Dietro ai modi di dire, quasi sempre si nasconde una storia del passato. Da noi sono tante le espressioni tipiche che vengono usate in vari modi e in varie situazioni. Una delle più divertenti è certamente "Avere il braccino corto". Quante volte abbiamo utilizzato quest'espressione per indicare una persona non proprio generosa. Questa immagine, in prima battuta, potrebbe far pensare al fatto di avere il braccio, o meglio, il braccino così tanto corto da non arrivare al portafoglio, ma in realtà l’origine del modo di dire è diversa.
L'espressione trae origine dal mercato delle stoffe, queste infatti venivano vendute "a braccia", dove, in mancanza di un riferimento di misura preciso, il braccio era quello del venditore.
Si dice che spesso i venditori utilizzassero le braccia dei giovani garzoni per effettuare la misura, in quanto il loro braccio era più corto, così da far guadagnare di più al commerciante. Da qui il modo di dire.
Per questo motivo, spesso, nascevano delle dispute tra venditore e acquirente, tanto che in Toscana, come in altre parti d’Italia, fu stabilita una misura universale, ovvero il "braccio fiorentino", che aveva una lunghezza di 58,32 centimetri.
Ancora oggi, sui muri nei pressi dei mercati si possono trovare delle aste metalliche atte alla verifica della misura utilizzata per la vendita. Ad esempio, a Pistoia, sotto il portico del palazzo di Giano, si può trovare ancora l’asta che riporta la lunghezza precisa del doppio braccio fiorentino.
Ormai da oltre due secoli, relativamente ai sistemi di misura di lunghezza, peso e volume, siamo abituati al sistema metrico decimale che ha standardizzato e semplificato notevolmente i precedenti metodi, introducendo una progressione decimale delle unità di misura, al posto di altre progressioni macchinose da capire e da ricordare.
Ad esempio, come unità di peso, la libbra di Firenze equivaleva agli odierni 339,5 grammi, e fin qui eravamo ancora nel semplice.
Il complicato iniziava con le misure inferiori e superiori, infatti la libbra si divideva in 12 once, l'oncia in 8 dramme, la dramma in 3 denari, il denaro in 24 grani, il grano in 48 quarantottesimi. Questo solo per le unità di misura più piccole.
Per le misure più grandi, 100 libbre facevano un quintale, 150 libbre un cantaro comune, 160 libbre un cantaro per lana e salumi. Infine 1000 libbre facevano un migliaio e 2000 libbre una tonnellata: da perdercisi solo a raccontarlo.

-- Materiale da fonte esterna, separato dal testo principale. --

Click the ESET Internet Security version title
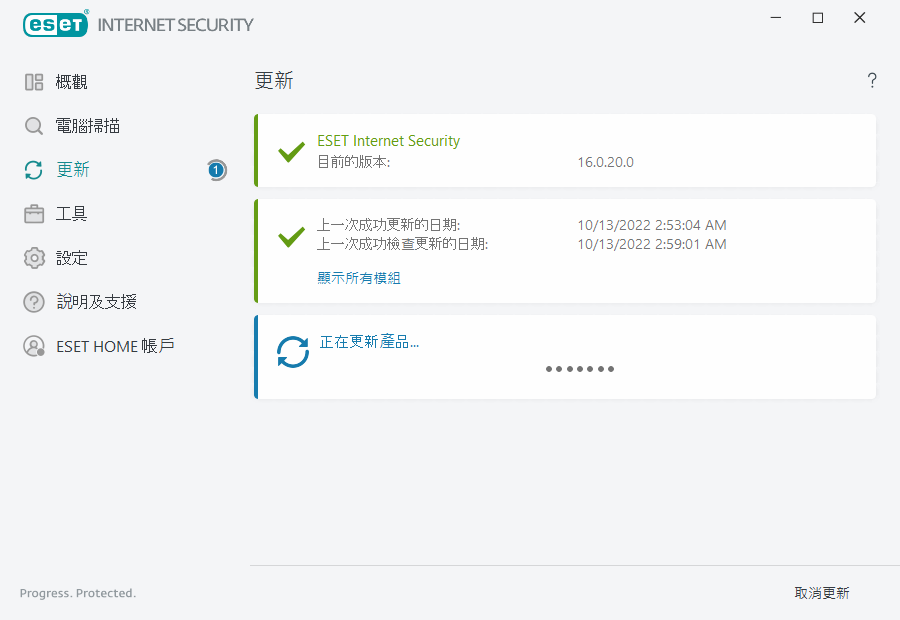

Tutta questa premessa per raccontare una storiella che riguarda il pane. Nel Pistoiese, quando si va in panetteria a comprare del pane si dice: “vorrei una coppia oppure una coppietta di pane”. Se si facesse questa richiesta in altre parti della Toscana, probabilmente ci verrebbero dati due pani della stessa misura. Da noi invece si riceverebbe un filone di pane grande per coppia, o piccolo per coppietta.
Ma perché si dice così? In realtà non c’è una risposta certa, si può però fare un’ipotesi. Alla lettera coppia significa “due cose della medesima specie, unite o considerate insieme”. C’è poi la parola coppiola che indica un doppio colpo simultaneo o quasi, di fucile, di cannone o anche di animale, colpo effettuato con le zampe posteriori.
Nel modo di dire pistoiese ricevere o dare una coppiola vuol dire ricevere o dare un colpo, una bastonata, uno scappellotto, rilevante per quantità e intensità.
Quindi probabilmente, il nome coppia si potrebbe riferire ad una certa quantità specifica, come il doppio braccio, nel nostro caso a una doppia libbra, ovvero a una coppia di libbre di pane.